JANE ADDAMS'S ADDRESS.
At the Sunday service held in connection with the National Suffrage Convention, Jane Addams spoke on the campaign for municipal woman suffrage which has just closed in Chicago. She said:
I was glad that Miss Shaw, in her address the other day, found victory in the defeat for woman suffrage in West Virginia, when it was lost by only two votes. Upon that basis we can report meeting a great victory only yesterday afternoon, on the suggestion that municipal suffrage be given to women, so far as the framers of the Chicago charter had it in their power. The suggestion was defeated by the chairman, after a tie vote had been declared. To some of us, it seems to be a [meager] victory.
The women of Chicago have been trying to bring to bear some proof that the franchise given to women in Chicago would be a benefit to the city. We were met at the beginning with the statement that Chicago was largely a foreign city; that it has within its border many foreign women, who would not care for the franchise, and that it would be an extremely difficult place in which to make this great experiment.
But during the campaign a curious fact developed. It was discovered that the women who understood most about the municipal franchise and the use of it were certain groups of foreign-born women. Large societies of Scandinavian women came forward and said, quite simply, "Why, of course, in the Scandinavian States, ever since the sixteenth century, women have had a vote in municipal affairs on exactly the same basis on [page 2] which men have the franchise." They did not understand that when they came to this country, where they thought larger powers would be given to them, they would lose the privilege which they had had at home. "This seems to us," they said, "a very strange arrangement in America."
We discovered that women from English speaking States all over the world, outside of America, from Canada, Australia, New Zealand, from all places where English-speaking people live, vote in the large cities, quite as a matter of course, on municipal affairs, and such women now living here could not understand why women who have been accustomed to the suffrage should lose the power to vote on municipal affairs.
We were told that the majority of women in this city do not care for the franchise, and yet the large majority are working women. We found it very easy to get a vigorous response from any group of working women on this subject. Of course, they are interested. They are interested in better legislation about factories. We have in most factories nothing to protect machinery where women and girls are employed. Women and girls work in all sorts of dangerous places, where they much need protection. They are not as well protected as the men, who for years have demanded protective legislation for themselves, but have let the women's trades go without this protection.

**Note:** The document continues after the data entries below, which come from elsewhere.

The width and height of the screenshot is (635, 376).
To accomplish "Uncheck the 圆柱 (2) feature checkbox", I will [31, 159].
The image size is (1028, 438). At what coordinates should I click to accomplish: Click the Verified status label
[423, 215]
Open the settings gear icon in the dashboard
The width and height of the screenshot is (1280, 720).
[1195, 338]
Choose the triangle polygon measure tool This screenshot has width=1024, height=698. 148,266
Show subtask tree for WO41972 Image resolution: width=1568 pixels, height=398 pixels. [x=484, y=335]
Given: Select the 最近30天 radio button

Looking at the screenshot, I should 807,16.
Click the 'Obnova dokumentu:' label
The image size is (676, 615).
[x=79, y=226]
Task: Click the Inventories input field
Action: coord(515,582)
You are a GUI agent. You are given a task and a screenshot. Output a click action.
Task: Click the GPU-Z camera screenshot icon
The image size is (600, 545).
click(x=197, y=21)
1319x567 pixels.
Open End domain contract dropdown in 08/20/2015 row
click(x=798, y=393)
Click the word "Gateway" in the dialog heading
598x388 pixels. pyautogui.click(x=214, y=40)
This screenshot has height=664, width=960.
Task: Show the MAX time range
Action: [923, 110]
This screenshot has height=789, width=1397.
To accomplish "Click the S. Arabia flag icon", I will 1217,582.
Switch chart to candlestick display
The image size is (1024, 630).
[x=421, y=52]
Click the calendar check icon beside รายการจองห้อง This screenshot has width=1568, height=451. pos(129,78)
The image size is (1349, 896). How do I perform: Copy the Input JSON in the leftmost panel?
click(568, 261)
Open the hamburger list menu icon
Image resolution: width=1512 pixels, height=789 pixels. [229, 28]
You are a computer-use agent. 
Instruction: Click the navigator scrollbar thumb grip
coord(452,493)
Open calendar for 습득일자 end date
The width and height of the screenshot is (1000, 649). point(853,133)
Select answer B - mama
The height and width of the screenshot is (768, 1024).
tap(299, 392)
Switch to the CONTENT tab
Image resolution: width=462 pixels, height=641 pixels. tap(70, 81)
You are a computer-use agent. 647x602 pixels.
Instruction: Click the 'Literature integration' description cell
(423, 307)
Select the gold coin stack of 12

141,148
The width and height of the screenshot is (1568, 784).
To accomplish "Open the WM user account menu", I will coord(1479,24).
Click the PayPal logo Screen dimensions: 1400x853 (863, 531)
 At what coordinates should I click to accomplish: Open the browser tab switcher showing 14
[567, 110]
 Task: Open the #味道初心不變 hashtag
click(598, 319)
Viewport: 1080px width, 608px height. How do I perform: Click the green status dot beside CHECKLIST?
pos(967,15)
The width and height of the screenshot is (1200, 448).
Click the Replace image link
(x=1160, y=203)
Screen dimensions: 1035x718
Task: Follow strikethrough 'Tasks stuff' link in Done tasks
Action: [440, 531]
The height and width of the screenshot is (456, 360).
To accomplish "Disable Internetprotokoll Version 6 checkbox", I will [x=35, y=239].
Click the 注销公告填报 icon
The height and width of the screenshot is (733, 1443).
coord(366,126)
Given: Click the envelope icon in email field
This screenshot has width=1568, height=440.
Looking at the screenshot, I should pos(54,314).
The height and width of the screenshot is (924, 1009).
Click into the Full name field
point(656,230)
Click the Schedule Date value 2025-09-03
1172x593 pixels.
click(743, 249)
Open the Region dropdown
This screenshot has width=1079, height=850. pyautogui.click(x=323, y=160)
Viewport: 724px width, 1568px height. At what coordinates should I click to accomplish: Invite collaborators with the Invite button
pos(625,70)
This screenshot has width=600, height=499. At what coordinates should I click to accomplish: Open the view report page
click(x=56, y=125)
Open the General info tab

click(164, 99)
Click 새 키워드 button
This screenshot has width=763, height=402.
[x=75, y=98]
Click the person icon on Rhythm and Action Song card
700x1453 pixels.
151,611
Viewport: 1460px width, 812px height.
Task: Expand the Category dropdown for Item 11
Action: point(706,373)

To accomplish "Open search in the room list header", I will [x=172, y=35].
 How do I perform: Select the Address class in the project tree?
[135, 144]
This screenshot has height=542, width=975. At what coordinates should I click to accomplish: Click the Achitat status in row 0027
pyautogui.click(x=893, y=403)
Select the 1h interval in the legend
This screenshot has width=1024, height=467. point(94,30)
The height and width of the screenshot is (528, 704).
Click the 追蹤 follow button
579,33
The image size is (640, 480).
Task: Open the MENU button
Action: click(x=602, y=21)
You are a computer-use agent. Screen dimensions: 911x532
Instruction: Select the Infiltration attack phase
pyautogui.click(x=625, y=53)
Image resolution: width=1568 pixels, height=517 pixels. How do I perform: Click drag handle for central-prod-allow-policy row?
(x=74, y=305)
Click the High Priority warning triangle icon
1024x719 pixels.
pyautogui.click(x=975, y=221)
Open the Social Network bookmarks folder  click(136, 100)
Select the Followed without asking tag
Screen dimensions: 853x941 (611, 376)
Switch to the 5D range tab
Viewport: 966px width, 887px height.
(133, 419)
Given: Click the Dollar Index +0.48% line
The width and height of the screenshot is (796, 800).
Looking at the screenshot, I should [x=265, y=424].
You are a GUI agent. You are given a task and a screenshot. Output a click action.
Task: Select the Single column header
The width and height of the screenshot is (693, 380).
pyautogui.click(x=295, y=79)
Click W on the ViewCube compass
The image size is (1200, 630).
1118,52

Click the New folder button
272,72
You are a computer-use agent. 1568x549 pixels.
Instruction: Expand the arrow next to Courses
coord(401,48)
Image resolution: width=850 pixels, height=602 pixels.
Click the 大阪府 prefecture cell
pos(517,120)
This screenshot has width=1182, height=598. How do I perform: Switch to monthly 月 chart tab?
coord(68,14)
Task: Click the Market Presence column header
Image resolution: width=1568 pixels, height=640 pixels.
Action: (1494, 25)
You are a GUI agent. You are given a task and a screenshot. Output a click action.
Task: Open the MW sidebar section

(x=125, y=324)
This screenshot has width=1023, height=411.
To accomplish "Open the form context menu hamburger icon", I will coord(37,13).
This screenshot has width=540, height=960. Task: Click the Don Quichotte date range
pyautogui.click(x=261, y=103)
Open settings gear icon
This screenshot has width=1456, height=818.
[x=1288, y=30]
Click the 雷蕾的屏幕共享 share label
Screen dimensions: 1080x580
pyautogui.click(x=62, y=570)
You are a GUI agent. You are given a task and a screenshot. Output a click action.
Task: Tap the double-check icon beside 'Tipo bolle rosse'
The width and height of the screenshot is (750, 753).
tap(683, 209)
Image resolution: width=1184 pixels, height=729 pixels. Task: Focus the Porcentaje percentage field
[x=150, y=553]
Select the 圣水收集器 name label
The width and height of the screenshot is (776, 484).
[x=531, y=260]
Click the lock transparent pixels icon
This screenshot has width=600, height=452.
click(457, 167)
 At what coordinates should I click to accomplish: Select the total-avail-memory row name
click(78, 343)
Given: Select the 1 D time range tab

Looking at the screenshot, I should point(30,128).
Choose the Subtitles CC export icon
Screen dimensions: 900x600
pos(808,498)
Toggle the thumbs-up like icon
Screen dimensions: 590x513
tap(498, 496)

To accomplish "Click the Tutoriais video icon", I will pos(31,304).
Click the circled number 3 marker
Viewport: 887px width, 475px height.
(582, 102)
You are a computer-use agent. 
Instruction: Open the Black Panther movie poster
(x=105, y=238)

We once had an eight-hour law for women in Illinois, but, in spite of the fact that women seem to be considered minors, we were told that such a law could be applied only to minors and not to women. Of course, woman has never been able to secure her own protection.
Another thing was said to us -- that in a large cosmopolitan city, with its wicked characters, if the ballot were placed in the hands of the women of the under world, we should get ourselves into great difficulty. Personally, I have never been so angry as on various occasions when I have been in police courts when these women were brought in and fined and blackmailed at the will of the policeman or the lieutenant who had "brought them in." I believe that nothing would give us such protection and give the police force such purification as putting the ballot into the hands of these very women.
If women are not to be treated and cared for as children, then they should have some protection of their own.
I could go on from argument to argument which we have heard during this campaign, and we were able to refute most of them, not because we had any special power of oratory, but because we went into the facts of the case. After our investigation, the fight came on, and we had the glorious victory [page 3] of losing by one vote!
To be sure, the educational value of such a campaign is not to be overlooked. It did reach women of all sorts, and it brought them together in a new kind of fellowship. The club women of Chicago have done much to help secure legislation to protect children, and we are told that they got on very well without the ballot; yet these women are the ones most active in working to secure the ballot. Mrs. Henrotin, who has been associated with more clubs than any woman here, was chairman of our committee.
It seems to me difficult to understand why it is that the opposition holds out so long. It is due to a certain lack of historic perspective, a belief that, because things have been so so long, they cannot be changed without danger and without overturning of public affairs. Some of us find it hard to be patient. We had hoped to give you the good news that the campaign had been decided in our favor, but perhaps you are so accustomed to defeat that, in spite of our report, it may seem to you that after all the effort was worth while.